According to the dataset of the study, the most appropriate regression models were processed on these data. Regression models include the Ridge, the Lasso, the Elastic Net, and the Precision Lasso.

Shrinkage regression models

When the number of variables p is greater than the number of observations (pn), the ordinary least square method cannot be used to estimate linear regression coefficients. Another issue is determining the number of independent variables that should be used in the model.
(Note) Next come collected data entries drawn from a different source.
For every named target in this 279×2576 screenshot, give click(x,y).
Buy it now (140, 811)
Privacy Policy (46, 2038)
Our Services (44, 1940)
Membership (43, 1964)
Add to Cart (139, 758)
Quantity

As the number of variables increases, over-fitting occurs, and as they decrease, we may encounter under-fitting.

To solve the problem of estimating parameters in high-dimensional data in the last two decades, many methods were proposed based on the dimension reduction and the converted minimum squared error estimator. Here, four different penalty methods are described with their advantages and disadvantages.

Ridge regression model

The best way to estimate the regression model parameters, due to the lowest error, is the ordinary least square method. However, it cannot be expected minimum variance for the estimators. Therefore, we need to find a way to select the right number of estimators. The application of Ridge regression is clarified in such situations. The estimator of Ridge regression is not unbiased but has a smaller variance than the ordinary least square method. In the ridge regression model, using the constraint β2 ≤ C 2 on the parameters of the regression model, it tries to fix or reduce the sum of the squares of the parameters, so this constraint was added by the ordinary least square method.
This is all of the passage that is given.